--- WORK INSTRUCTION ---
Return all lines below containing the word "tnclivetvnews".

Saved entries
§ §

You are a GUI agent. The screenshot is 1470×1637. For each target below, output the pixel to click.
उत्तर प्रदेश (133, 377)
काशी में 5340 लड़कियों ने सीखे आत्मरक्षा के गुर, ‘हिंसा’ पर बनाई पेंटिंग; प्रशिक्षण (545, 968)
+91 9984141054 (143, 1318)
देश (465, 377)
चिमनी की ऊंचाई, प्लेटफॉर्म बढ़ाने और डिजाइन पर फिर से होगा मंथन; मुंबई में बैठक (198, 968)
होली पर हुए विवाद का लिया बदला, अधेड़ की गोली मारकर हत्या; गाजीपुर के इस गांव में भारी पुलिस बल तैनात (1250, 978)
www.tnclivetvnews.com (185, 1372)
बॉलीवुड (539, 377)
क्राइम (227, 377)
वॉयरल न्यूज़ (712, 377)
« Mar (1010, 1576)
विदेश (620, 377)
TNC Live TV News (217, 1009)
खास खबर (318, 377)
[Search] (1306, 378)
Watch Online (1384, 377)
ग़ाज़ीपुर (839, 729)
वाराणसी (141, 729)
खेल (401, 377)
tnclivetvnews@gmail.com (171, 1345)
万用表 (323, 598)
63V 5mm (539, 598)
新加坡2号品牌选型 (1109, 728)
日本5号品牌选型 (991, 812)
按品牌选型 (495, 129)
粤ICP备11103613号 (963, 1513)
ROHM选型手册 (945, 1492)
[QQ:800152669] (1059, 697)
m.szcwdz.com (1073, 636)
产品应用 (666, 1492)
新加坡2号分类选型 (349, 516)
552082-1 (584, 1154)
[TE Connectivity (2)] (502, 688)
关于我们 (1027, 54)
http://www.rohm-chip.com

§ §

--- WRITTEN ANSWER ---
www.tnclivetvnews.com (185, 1372)
tnclivetvnews@gmail.com (171, 1345)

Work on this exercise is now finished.